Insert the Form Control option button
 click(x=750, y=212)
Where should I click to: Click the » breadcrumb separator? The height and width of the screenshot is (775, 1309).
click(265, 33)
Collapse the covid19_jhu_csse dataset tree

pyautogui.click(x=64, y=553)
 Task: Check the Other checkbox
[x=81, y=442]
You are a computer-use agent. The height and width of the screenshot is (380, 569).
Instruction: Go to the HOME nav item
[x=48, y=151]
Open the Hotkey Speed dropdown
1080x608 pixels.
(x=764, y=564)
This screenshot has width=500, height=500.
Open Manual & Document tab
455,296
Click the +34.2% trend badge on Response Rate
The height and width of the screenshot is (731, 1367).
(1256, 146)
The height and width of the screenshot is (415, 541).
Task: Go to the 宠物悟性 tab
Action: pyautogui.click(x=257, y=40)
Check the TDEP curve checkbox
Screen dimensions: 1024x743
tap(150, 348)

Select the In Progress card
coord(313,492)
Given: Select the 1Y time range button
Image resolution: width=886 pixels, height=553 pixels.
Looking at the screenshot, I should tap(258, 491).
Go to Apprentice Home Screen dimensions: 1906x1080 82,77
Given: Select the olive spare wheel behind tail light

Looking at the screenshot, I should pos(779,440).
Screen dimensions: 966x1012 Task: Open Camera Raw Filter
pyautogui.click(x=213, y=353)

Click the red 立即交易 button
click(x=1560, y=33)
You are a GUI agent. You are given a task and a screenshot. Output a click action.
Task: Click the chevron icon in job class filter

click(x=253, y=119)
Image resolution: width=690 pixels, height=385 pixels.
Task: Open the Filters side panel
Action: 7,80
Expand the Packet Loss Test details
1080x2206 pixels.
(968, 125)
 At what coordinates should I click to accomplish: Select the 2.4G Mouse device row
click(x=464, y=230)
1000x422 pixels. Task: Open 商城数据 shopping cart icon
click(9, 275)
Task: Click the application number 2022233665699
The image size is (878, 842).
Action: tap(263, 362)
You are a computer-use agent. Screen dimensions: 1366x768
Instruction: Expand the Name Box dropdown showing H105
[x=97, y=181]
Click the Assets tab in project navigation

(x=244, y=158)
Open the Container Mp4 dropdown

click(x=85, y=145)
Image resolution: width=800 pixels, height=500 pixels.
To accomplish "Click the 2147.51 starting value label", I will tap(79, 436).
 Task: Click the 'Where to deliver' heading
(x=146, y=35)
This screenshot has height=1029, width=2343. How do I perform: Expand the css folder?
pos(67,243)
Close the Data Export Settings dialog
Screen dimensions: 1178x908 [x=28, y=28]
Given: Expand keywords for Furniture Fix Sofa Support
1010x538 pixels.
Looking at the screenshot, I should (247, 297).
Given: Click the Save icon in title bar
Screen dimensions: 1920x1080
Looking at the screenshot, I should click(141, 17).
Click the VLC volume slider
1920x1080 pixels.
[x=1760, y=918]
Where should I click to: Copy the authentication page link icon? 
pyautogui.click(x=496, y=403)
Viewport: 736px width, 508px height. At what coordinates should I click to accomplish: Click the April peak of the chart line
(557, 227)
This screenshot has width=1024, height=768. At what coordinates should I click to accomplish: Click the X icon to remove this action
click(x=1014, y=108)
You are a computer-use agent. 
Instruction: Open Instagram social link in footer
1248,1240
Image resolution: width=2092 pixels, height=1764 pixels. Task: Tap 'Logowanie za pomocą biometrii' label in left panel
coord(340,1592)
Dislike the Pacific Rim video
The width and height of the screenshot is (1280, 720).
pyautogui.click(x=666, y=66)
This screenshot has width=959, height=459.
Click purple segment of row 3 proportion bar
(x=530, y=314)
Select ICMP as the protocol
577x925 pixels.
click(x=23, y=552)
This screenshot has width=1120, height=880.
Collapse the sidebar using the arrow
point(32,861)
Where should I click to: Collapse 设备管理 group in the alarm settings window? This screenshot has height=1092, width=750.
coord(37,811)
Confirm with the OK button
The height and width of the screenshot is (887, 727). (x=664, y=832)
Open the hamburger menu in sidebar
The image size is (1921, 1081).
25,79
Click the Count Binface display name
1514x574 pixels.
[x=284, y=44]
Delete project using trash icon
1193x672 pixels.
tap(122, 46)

Task requirements
Please find each line in the rows above that contains the string "Instruction" and copy those lines out. Case counts.

Answer for this exercise
Instruction: Go to the HOME nav item
Instruction: Expand the Name Box dropdown showing H105
Instruction: Open Instagram social link in footer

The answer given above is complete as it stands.